Il tema non è essere rigidi, vecchi giardinieri non conformi ai cambiamenti, piuttosto il contrario. Io sento di cambiare continuamente ma legato a un percorso creativo, di crescita, un cambiamento connesso a quello dei giardini alla cui vita ho contribuito e che hanno segnato la mia identità.

Mi rifiuto di rispondere a una logica da ufficio marketing o meglio da app-trova-artigiani, dove il giardiniere è fondamentalmente un venditore/installatore che più articoli/installazioni propone più occasioni ha di sbarcare il lunario.

E protesto di fronte allo scippo della nostra componente creativa, per tutte le piante che negli anni abbiamo scelto e che coltiviamo, per i terricci, le pietre, le idee, le opere, gli attrezzi che abbiamo messo in scena e che sono diventati il nostro vestito, il nostro vero, unico biglietto da visita.

Personalmente non ho mai operato su un progetto consegnatomi: ho lavorato sempre su idee condivise con i clienti e con il gruppo di lavoro che di volta in volta si costituiva.
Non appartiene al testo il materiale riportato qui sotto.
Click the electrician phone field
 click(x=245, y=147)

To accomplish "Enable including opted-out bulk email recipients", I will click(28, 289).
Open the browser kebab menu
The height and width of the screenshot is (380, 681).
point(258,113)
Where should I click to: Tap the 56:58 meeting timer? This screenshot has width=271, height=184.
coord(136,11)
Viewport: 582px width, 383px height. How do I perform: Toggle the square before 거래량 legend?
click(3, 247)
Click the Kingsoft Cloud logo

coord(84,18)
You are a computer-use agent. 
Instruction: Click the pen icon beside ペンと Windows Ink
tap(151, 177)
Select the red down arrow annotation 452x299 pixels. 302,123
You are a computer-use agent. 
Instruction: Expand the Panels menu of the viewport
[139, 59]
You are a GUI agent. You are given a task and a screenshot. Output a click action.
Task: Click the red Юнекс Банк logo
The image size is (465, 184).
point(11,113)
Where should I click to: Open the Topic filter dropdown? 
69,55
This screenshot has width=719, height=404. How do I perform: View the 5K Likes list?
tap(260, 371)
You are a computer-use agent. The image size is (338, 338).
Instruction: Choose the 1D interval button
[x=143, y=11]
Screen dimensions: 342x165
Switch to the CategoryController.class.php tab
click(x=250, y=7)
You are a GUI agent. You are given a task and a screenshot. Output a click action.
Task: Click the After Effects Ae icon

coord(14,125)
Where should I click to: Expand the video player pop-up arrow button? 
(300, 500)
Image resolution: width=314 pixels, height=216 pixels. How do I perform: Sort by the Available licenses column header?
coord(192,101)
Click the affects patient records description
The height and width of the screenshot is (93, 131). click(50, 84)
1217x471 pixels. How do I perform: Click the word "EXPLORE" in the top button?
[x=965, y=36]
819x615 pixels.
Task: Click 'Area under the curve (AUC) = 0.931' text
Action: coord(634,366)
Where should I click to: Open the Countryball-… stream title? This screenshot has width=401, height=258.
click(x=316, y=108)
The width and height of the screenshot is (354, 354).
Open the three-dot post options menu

Utilizzo sì schizzi, bozze, computi metrici, ma non in un’ ottica di progettazione architettonica o ingegneristica, piuttosto in quella tipica di un laboratorio, di una bottega artigiana. Da questa prospettiva poi non riesco a riconoscermi neppure nella categoria europea del Tecnico progettista di spazi verdi in quanto considero il progetto una componente d’avvio e di supporto, parte fondamentale del processo creativo, e non l’alfa e omega del mio lavoro.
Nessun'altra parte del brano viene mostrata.